AV2の登場はデジタル社会のインフラを再定義する可能性を秘めた、重要な一歩と言える。

ロイヤリティフリーモデルの勝利宣言か?
AV2の登場は、オープンで協力的な標準化モデルが、クローズドで複雑なライセンスモデルに対して優位性を確立しつつあることを象徴している。もちろん、H.266/VVCといった対抗規格も存在し、特定の分野ではその地位を保ち続けるだろう。しかし、インターネット動画という巨大な舞台においては、もはやロイヤリティフリーという潮流は誰にも止められないのではないだろうか。

ユーザー体験は根底から変わる
AV2が完全に普及した世界を想像してみよう。モバイル回線でも、通信量を気にすることなく4Kや8Kの美麗な映像を楽しめるようになる。クラウドゲーミングやVRチャットは、より低遅延でリアルになり、本当の意味での没入体験が身近になる。遠隔医療や自動運転でやり取りされる高精細な映像データも、AV2によってより効率的に伝送されるだろう。AV2は、私たちのデジタルライフの質を根底から引き上げるポテンシャルを持っている。

残された最後のハードル
しかし、楽観ばかりはしていられない。AV2が真に「次世代」となるためには、いくつかのハードルを越える必要がある。
第一に、年末にリリースされる最終仕様の完成度だ。野心的な機能と、安定性・実装の容易さとのバランスが問われる。
第二に、ハードウェア対応のタイムラインである。特に、スマートフォンのSoCやPCのGPUにAV2のハードウェアデコーダ・エンコーダが標準搭載されるまでには、少なくとも1年から2年のタイムラグが生じるだろう。それまでの期間、CPUパワーに依存するソフトウェア処理のパフォーマンスが、初期の普及速度を左右することになる。

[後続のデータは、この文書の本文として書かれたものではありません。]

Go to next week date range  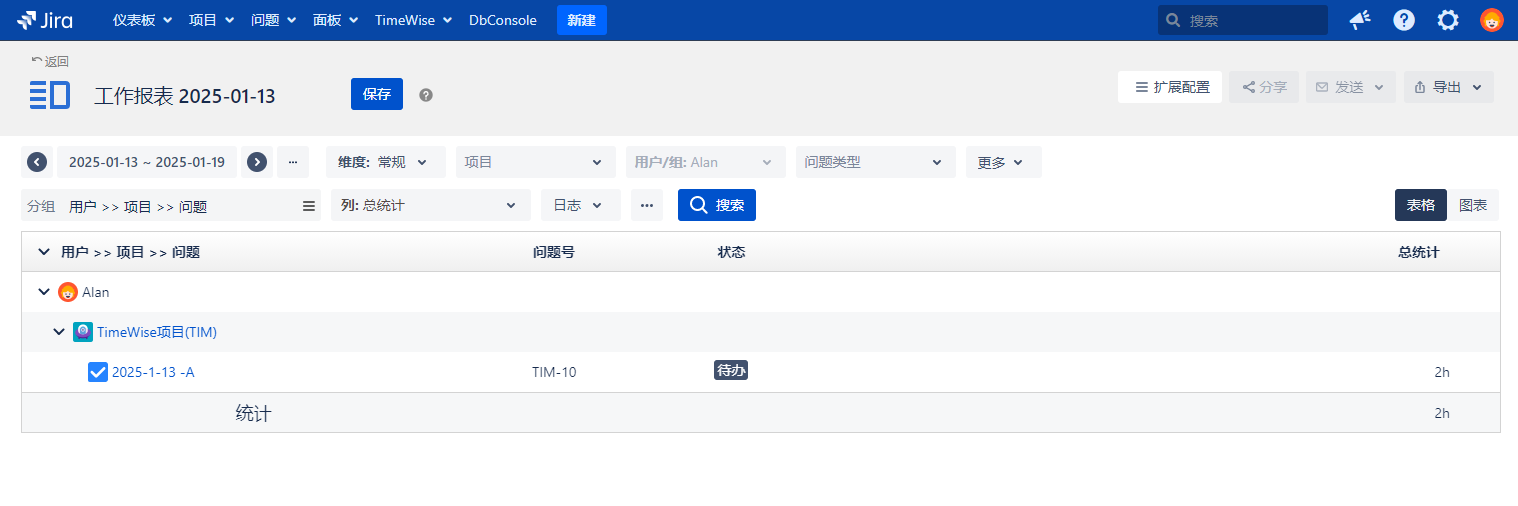coord(257,162)
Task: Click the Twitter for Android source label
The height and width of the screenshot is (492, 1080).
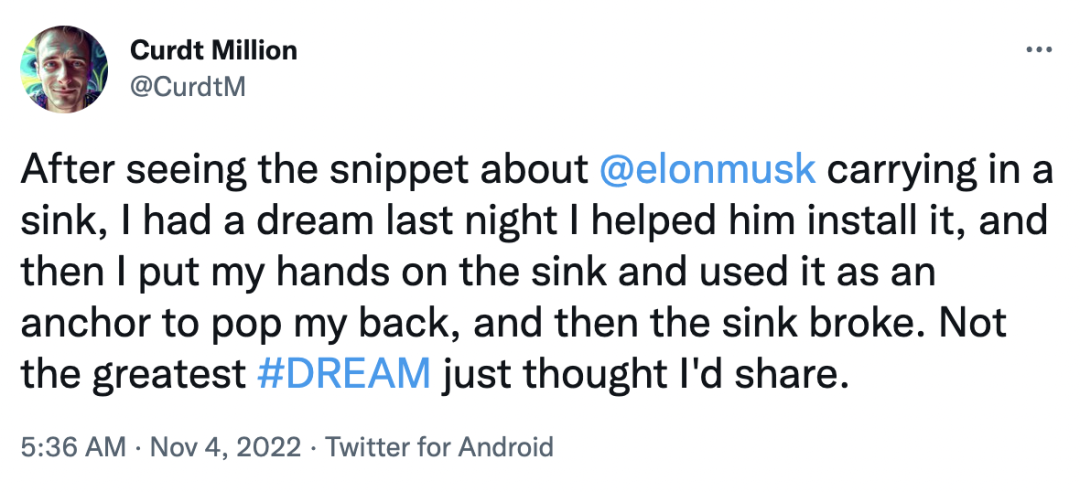Action: [440, 445]
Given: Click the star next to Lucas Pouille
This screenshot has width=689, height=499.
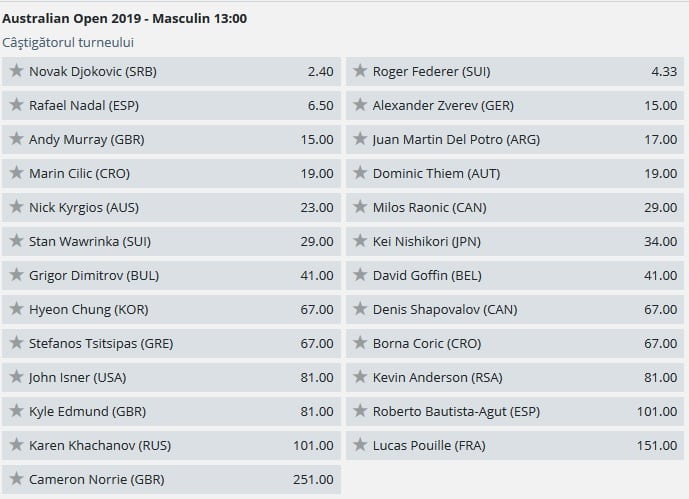Looking at the screenshot, I should pyautogui.click(x=360, y=445).
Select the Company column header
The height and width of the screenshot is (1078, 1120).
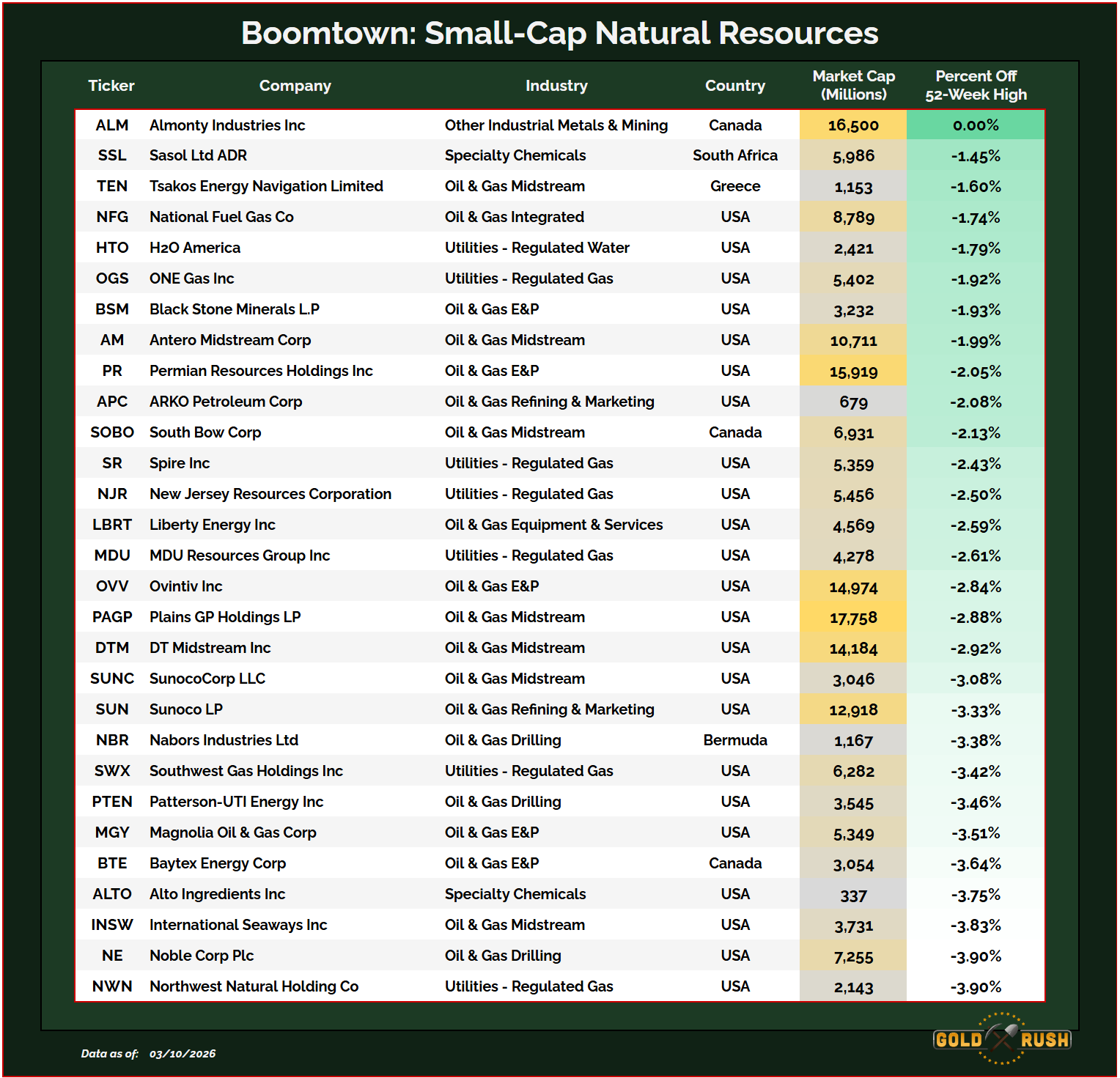295,86
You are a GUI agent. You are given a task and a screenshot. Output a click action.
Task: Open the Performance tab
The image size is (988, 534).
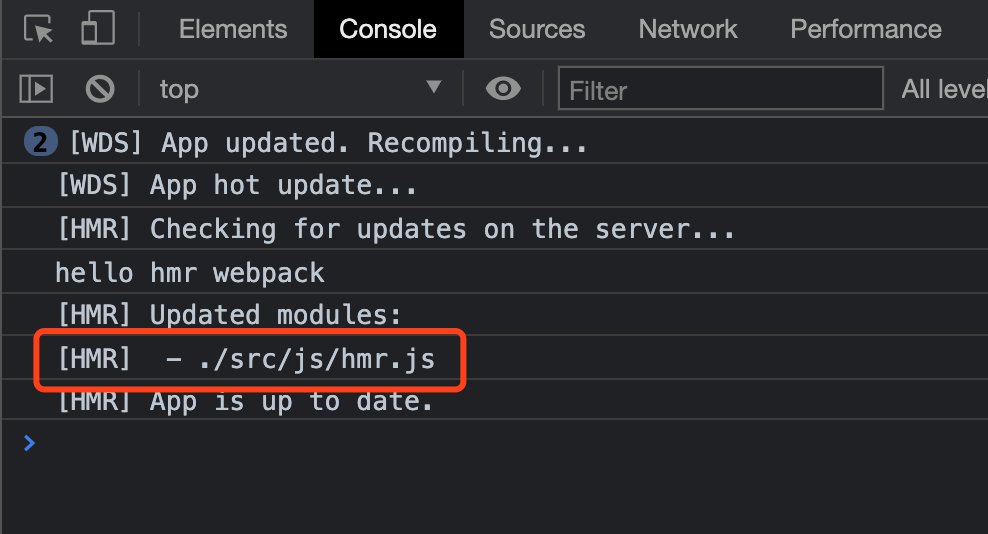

とはいえ、AOMediaが示したロードマップと業界全体の熱狂的な期待感は、これらの課題を乗り越える強い意志の表れだ。2025年末、私たちはビデオテクノロジーの新たな歴史が始まる瞬間を目の当たりにすることになるだろう。AV1が築いた礎の上に、AV2は一体どのような未来を描き出すのか。その動向から、片時も目が離せない。